Por Giuseppe Santagata |  13 de setembro de 2017

Há mais de um ano (quando o Infame ainda era um embrião), navegando pelas infindáveis hashtags de fotógrafos de todo o mundo no Instagram, nos deparamos com o fotógrafo e artista italiano Giuseppe Santagata. Na entrevista concedida ao Infame, ele nos contou um pouco sobre sua trajetória no mundo da fotografia e as influências que o ajudaram a formar o seu olhar/estilo.

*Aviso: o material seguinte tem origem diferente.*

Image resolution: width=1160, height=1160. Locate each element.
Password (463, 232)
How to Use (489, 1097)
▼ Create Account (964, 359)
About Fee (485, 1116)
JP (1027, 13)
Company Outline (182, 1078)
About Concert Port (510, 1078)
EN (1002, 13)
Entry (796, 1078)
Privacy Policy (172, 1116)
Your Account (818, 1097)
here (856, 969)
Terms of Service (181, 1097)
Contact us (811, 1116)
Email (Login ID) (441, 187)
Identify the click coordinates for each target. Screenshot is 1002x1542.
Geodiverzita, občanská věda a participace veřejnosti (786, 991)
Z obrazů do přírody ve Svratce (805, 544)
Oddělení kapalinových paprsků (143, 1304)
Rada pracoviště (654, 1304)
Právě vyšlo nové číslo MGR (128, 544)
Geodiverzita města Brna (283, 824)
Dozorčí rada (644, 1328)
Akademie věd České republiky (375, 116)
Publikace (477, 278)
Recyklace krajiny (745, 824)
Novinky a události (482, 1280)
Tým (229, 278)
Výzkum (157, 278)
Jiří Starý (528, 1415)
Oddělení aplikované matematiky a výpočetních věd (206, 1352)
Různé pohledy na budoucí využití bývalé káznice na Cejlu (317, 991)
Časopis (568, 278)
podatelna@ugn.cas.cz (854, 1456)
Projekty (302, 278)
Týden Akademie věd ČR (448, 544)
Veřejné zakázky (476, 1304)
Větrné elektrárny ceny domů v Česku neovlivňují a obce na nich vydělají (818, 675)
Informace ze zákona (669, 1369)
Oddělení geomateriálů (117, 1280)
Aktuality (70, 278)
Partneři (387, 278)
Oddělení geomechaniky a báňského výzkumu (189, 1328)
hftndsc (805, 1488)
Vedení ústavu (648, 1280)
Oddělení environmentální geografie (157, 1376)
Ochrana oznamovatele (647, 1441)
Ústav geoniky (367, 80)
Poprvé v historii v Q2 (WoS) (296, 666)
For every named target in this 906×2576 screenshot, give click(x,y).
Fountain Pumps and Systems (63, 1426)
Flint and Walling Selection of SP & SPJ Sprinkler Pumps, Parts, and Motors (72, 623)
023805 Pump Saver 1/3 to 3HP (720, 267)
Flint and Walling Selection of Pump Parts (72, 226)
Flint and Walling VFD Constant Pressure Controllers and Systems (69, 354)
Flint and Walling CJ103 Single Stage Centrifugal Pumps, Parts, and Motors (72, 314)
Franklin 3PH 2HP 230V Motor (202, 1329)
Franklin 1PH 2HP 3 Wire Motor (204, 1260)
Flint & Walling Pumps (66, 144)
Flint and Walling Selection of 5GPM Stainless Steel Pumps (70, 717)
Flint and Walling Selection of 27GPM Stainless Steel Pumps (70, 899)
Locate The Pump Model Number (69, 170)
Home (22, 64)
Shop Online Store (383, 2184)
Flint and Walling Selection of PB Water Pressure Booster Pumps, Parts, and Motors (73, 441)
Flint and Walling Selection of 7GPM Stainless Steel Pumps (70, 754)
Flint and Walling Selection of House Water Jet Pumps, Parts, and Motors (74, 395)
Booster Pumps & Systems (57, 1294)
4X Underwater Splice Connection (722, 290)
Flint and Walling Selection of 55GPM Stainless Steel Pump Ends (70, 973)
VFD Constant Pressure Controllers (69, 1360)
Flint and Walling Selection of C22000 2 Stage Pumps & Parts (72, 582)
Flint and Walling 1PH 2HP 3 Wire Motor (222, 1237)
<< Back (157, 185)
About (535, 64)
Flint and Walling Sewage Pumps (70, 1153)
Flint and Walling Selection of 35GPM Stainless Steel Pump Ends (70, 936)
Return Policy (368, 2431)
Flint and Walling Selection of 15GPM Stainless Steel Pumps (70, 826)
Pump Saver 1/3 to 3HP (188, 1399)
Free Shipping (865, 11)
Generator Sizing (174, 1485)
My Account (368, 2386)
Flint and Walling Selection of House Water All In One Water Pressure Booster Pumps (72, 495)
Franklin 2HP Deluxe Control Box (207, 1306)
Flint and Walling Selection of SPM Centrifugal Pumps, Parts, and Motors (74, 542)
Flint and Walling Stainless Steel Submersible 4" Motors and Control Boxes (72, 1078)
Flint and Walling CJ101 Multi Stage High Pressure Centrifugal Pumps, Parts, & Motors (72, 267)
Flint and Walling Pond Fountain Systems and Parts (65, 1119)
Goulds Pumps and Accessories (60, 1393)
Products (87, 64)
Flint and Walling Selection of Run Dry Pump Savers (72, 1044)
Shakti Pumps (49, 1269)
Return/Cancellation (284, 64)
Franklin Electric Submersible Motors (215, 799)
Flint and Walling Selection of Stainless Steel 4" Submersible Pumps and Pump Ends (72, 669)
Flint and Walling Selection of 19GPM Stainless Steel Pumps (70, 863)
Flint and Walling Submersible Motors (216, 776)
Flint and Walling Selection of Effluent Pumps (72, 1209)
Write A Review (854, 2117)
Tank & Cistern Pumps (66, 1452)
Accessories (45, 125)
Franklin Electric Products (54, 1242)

Na infância Giuseppe já se interessava por vários tipos de arte e possíveis influências não faltavam. Primeiro, foi tocado pelo amor e interesse de sua mãe pela arte: “A arte sempre foi parte da minha vida. Minha mãe é pintora e professora de arte, e como uma criança pequena, passava minhas tardes ao lado de desenho e pintura.”. Mais tarde, quando jovem, ganhou sua primeira câmera de presente de seu pai, que se considerava um fotógrafo amador.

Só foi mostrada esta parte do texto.